# [WHAT YOU SHOULD DO]
Transcribe the entries exactly. Start at the top, stop after the line with "International (36, 362)", and omit every picture.

[INFORMATION SUPPLIED Boundary: Start]

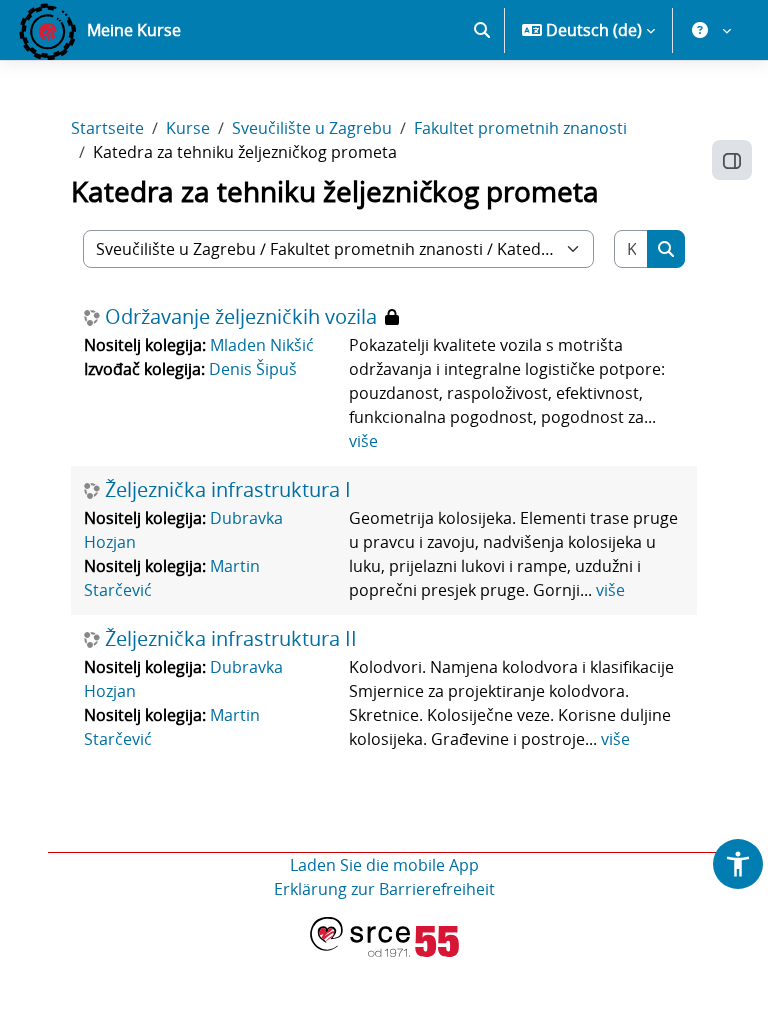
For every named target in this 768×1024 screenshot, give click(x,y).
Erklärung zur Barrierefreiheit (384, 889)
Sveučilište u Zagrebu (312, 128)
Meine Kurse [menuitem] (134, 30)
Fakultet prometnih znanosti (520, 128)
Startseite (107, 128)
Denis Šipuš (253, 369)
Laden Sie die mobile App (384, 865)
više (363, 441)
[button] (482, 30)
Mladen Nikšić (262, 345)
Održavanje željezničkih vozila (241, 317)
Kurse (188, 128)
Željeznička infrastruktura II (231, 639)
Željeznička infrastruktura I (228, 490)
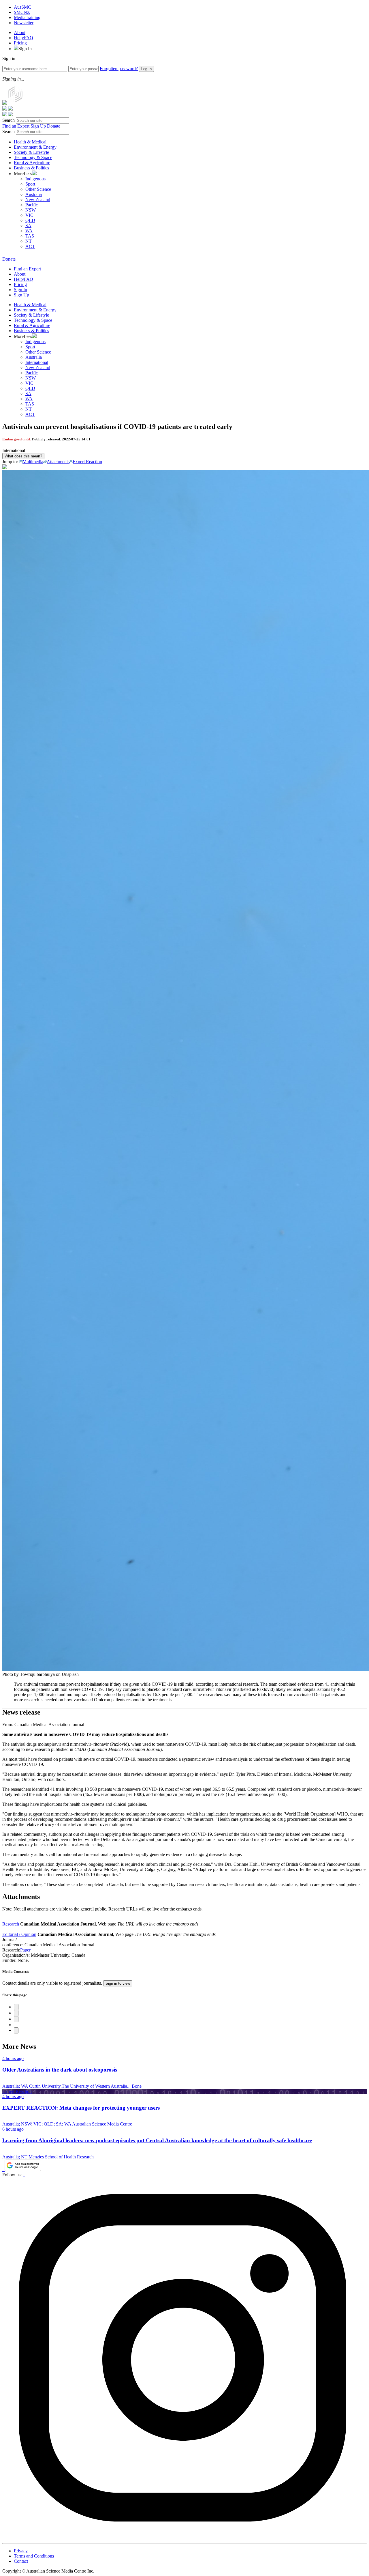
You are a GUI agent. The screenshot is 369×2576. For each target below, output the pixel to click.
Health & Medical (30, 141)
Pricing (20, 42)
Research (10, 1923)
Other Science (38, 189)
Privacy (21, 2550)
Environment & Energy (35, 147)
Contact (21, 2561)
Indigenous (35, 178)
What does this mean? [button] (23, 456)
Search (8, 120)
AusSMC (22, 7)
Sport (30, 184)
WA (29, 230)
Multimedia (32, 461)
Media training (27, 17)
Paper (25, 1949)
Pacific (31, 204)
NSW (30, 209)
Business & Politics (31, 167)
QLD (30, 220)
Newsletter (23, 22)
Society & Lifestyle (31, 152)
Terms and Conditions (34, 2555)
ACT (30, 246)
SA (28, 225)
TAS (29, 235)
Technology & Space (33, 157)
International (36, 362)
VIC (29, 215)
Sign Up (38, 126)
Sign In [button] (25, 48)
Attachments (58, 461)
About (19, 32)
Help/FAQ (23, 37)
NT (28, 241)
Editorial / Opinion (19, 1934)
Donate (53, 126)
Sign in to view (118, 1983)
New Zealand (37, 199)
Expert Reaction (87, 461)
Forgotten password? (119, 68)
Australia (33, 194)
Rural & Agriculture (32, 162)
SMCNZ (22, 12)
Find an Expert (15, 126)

[INFORMATION SUPPLIED Boundary: End]

# [FINISHED TASK]
For every named target in this 768×1024 screenshot, give click(x,y).
Erklärung zur Barrierefreiheit (384, 889)
Sveučilište u Zagrebu (312, 128)
Meine Kurse [menuitem] (134, 30)
Fakultet prometnih znanosti (520, 128)
Startseite (107, 128)
Denis Šipuš (253, 369)
Laden Sie die mobile App (384, 865)
više (363, 441)
[button] (482, 30)
Mladen Nikšić (262, 345)
Održavanje željezničkih vozila (241, 317)
Kurse (188, 128)
Željeznička infrastruktura II (231, 639)
Željeznička infrastruktura I (228, 490)
You are a GUI agent. The screenshot is 369×2576. For each target below, output the pixel to click.
Health & Medical (30, 141)
Pricing (20, 42)
Research (10, 1923)
Other Science (38, 189)
Privacy (21, 2550)
Environment & Energy (35, 147)
Contact (21, 2561)
Indigenous (35, 178)
What does this mean? [button] (23, 456)
Search (8, 120)
AusSMC (22, 7)
Sport (30, 184)
WA (29, 230)
Multimedia (32, 461)
Media training (27, 17)
Paper (25, 1949)
Pacific (31, 204)
NSW (30, 209)
Business & Politics (31, 167)
QLD (30, 220)
Newsletter (23, 22)
Society & Lifestyle (31, 152)
Terms and Conditions (34, 2555)
ACT (30, 246)
SA (28, 225)
TAS (29, 235)
Technology & Space (33, 157)
International (36, 362)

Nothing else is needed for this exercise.